Blockade am Pissoir: Wenn es bei Männern nicht "läuft"

Das Phänomen der "Schüchternen Blase"
Pinkeln ist vermeintlich eine der einfachsten Sachen der Welt. Doch am Pissoir läuft es bei manchen Männern gar nicht, sobald sie nicht allein sind. Die Gründe dafür liegen im Kopf: Es sei wie eine kleine mentale Blockade, sagt der Psychotherapeut Enno Maaß. Und die kann auch zu einem massiven Leiden werden. Viele Männer dürften das kennen: Obwohl die Blase drückt, können sie am Pissoir nicht loslassen, wenn jemand direkt neben ihnen steht.
Die Psychologie hinter der Blockade
Zum Wasserlassen benötigen wir eine Entspannung des Blasenschließmuskels. Und die kriegt man nur hin, wenn man selbst auch einigermaßen entspannt ist. Nun ist es am Pissoir eine recht intime Lage, weil man sein Geschlechtsorgan in die freie Luft bewegt. Und wenn jemand neben einem auch pinkelt, kann das diese Intimität stören. Wird man dann angespannt, geht häufig ein Gedankenkarussell los.

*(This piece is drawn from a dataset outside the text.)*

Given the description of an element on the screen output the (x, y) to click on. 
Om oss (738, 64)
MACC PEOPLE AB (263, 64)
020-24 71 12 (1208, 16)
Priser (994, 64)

Man fragt sich: "Jetzt stehe ich hier schon eine Weile und kann gar nicht pinkeln." Dadurch wird man noch angespannter und es wird noch schwieriger, den Blasenmuskel zu lockern.

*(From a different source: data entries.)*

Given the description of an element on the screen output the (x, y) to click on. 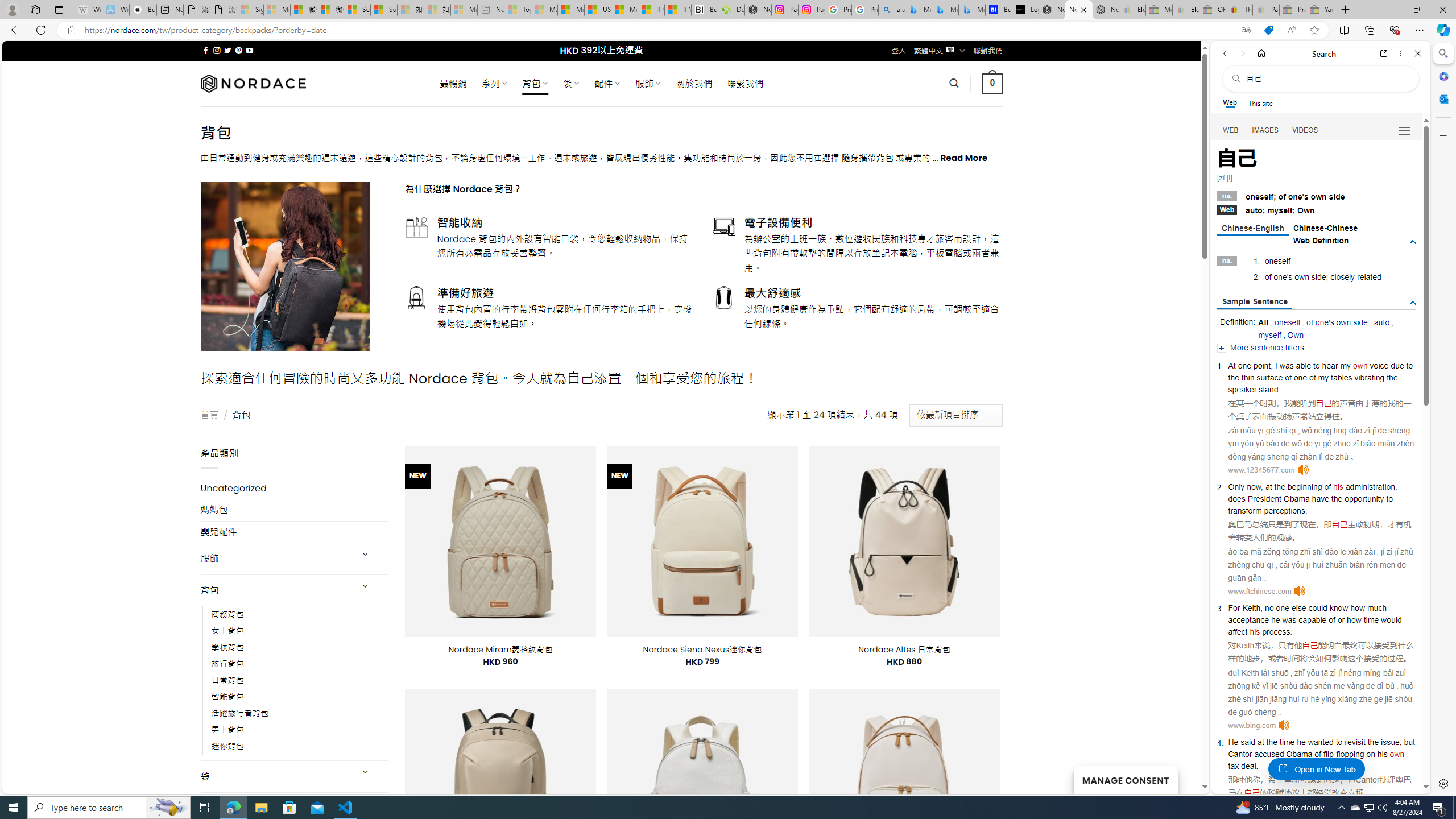
auto (1381, 322)
now (1253, 486)
www.ftchinese.com (1259, 591)
Given the description of an element on the screen output the (x, y) to click on. 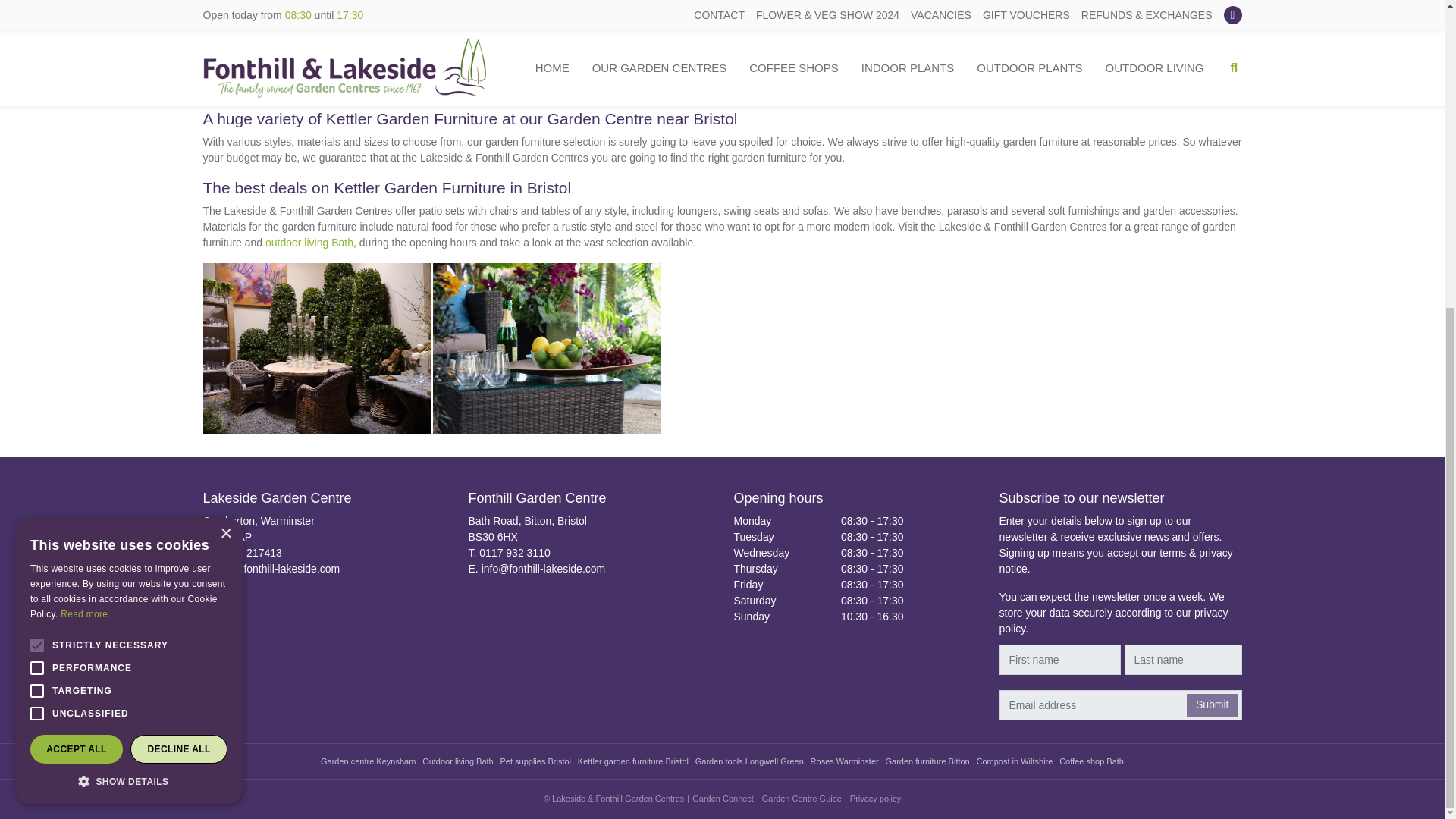
Submit (1212, 704)
Pet supplies Bristol (534, 760)
Submit (1212, 704)
outdoor living Bath (308, 242)
Outdoor living Bath (457, 760)
Roses Warminster (844, 760)
Garden centre Keynsham (367, 760)
privacy policy. (1113, 620)
Kettler garden furniture Bristol (633, 760)
Garden tools Longwell Green (749, 760)
Given the description of an element on the screen output the (x, y) to click on. 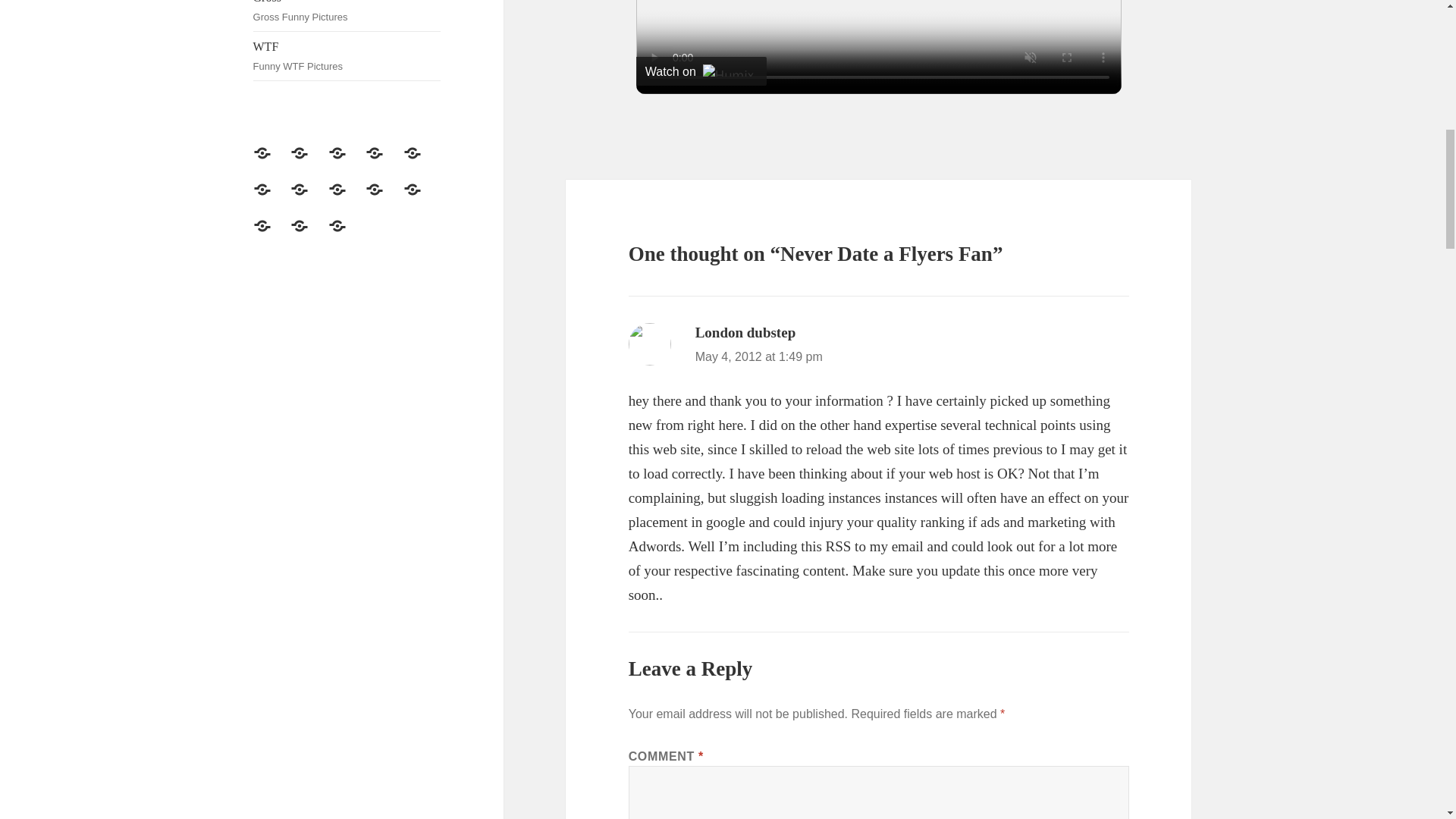
Fail (347, 162)
Owned (271, 235)
Motivationals (421, 198)
Signs (347, 55)
Clever (347, 15)
Most Popular (421, 162)
Animals (307, 198)
Contact (271, 198)
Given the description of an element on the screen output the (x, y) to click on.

Parallelen zu Prüfungssituationen
Man kann das als kleine mentale Blockade betrachten. Mentale Blockaden im eigentlichen Sinne entstehen oft in ausgereiften Drucksituationen, etwa bei Prüfungen. Man steht in einer Bewertungssituation und funktioniert nicht mehr – die Situation am Pissoir weist da durchaus Parallelen auf. Es kann der Gedanke sein, dass man quasi seine Leistung am Pissoir gerade nicht bringt, während der Nebenmann problemlos laufen lässt. Dazu glaubt man vielleicht noch, dass man gerade andere aufhält, die hinter einem warten und ebenfalls pinkeln wollen.
Umgang mit Scham und Therapieoptionen
Im Grunde ist es ein harmloses Thema, über das wenig gesprochen wird, weil es so schambehaftet ist. Wenn sich das Ganze zu einer ausgewachsenen Angststörung ausweitet und zu massivem Leiden führt, spricht man von einer sogenannten Paruresis (umgangssprachlich "Schüchterne Blase"). Hier kann eine Psychotherapie helfen.

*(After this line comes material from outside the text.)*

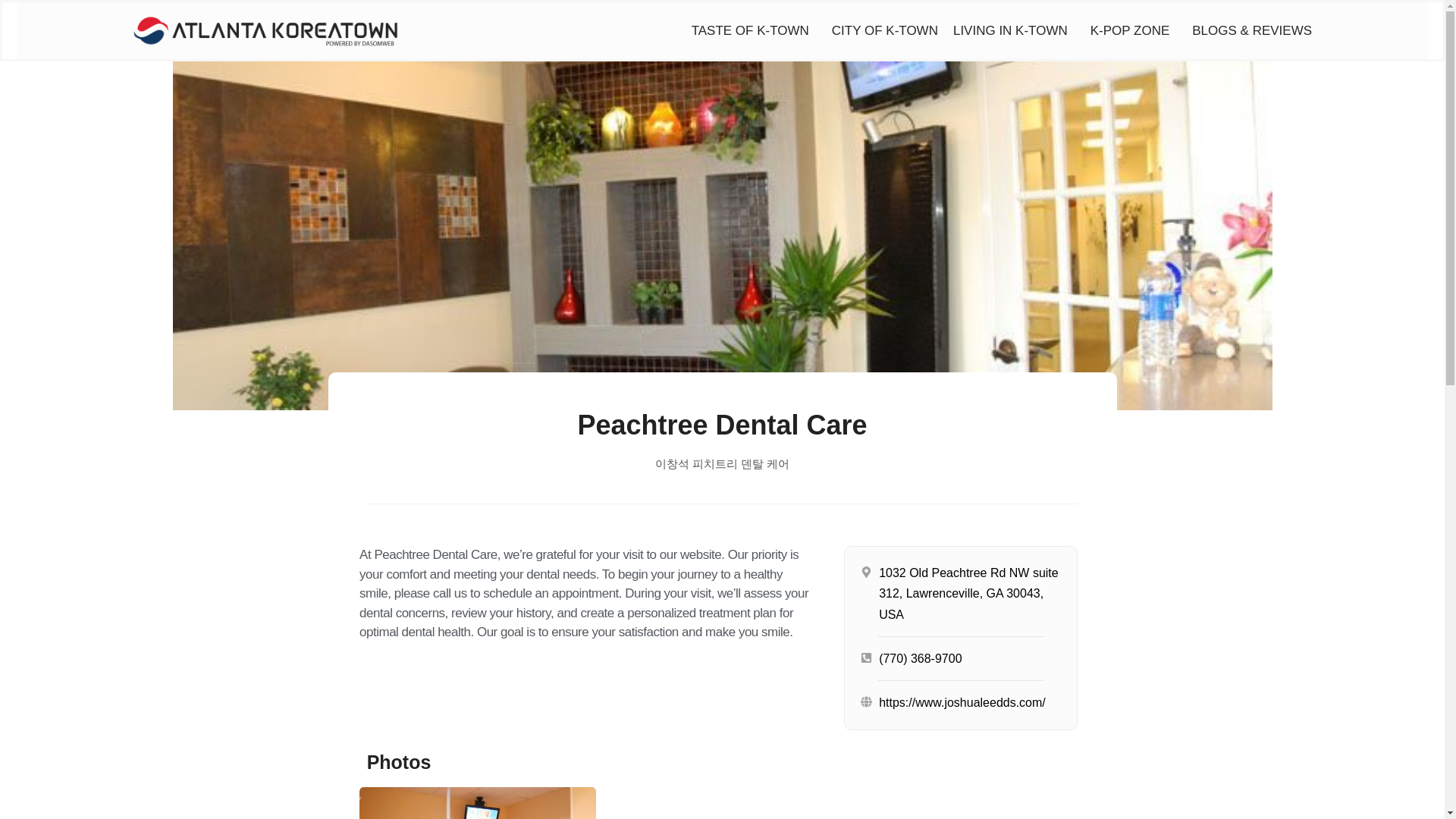
TASTE OF K-TOWN (753, 31)
CITY OF K-TOWN (884, 31)
LIVING IN K-TOWN (1014, 31)
K-POP ZONE (1133, 31)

Mögliche Strategien zur Entspannung
Schafft man es, sich gedanklich aus der Situation herauszunehmen, kann das beim Lockerlassen helfen. Indem ich mich auf das Muster der Fliesen an der Wand vor mir fokussiere oder die Augen schließe und tief atme, kann der Druck abnehmen. Manche gehen vielleicht lieber direkt in die Kabine.
Über den Experten
Dr. Enno Maaß ist stellvertretender Bundesvorsitzender der Deutschen PsychotherapeutenVereinigung (DPtV). Der Psychologische Psychotherapeut führt eine Praxis im ostfriesischen Wittmund.